Döwletgeldi Mirsultanow

Personal information
- Full name: Döwletgeldi Şirgeldiýewiç Mirsultanow
- Date of birth: 29 May 1995 (age 29)
- Place of birth: Mary, Mary Region, Turkmenistan
- Position(s): Defender

Team information
- Current team: FC Energetik

Senior career*
- Years: Team / Apps / (Gls)
- 2016: Merw / ? / (?)
- 2017: Altyn Asyr / ? / (?)
- 2018: Nebitçi
- 2018: Merw
- 2019-: Energetik

International career^{‡}
- 2018–: Turkmenistan / 1 / (0)

= Döwletgeldi Mirsultanow =

Turkmen footballer

Dovletgeldi Shirgeldiyevich Mirsultanov (Döwletgeldi Şirgeldiýewiç Mirsultanow; born 29 May 1995) is a Turkmen footballer who plays for Turkmen club FC Energetik.
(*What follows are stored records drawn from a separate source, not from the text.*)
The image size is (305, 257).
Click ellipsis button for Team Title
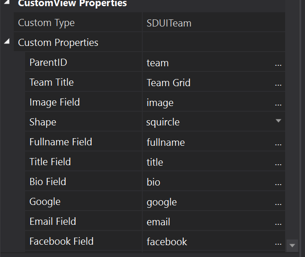click(x=278, y=83)
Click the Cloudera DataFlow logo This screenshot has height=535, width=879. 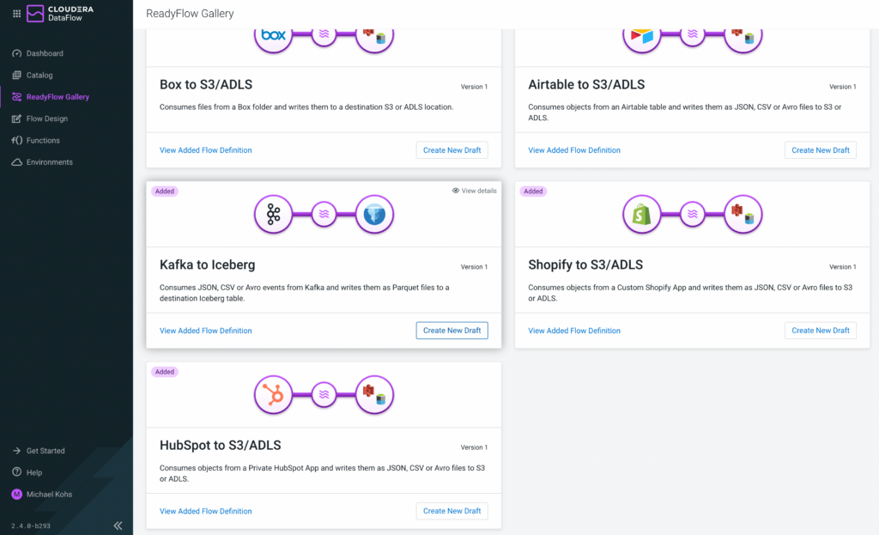60,14
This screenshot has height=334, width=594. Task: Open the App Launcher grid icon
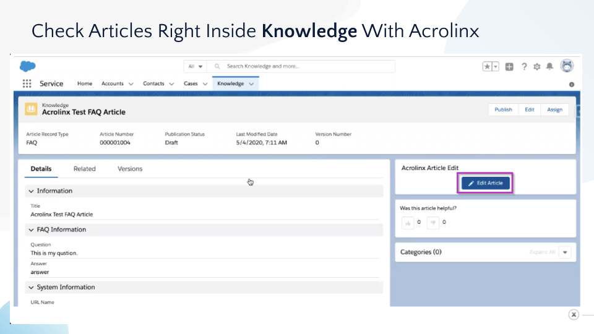[27, 84]
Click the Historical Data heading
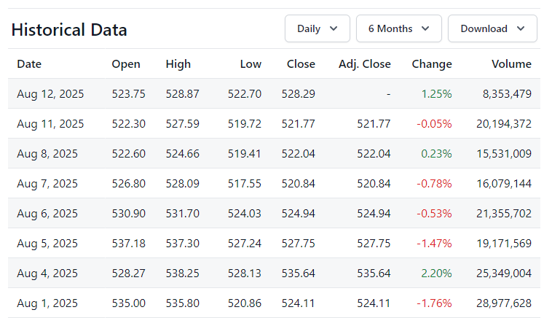 point(69,30)
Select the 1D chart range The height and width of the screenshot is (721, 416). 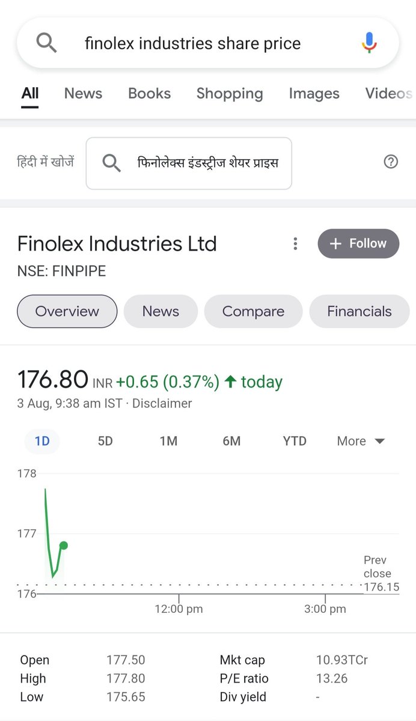42,441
He was part of the Turkmenistan national team from 2018.

== International career ==
He appeared with the Turkmenistan U22 football team at 2018 AFC U-23 Championship qualification.

Annasähedow made his senior national team debut on 27 March 2018, in a 2019 AFC Asian Cup qualification – third round match against Bahrain.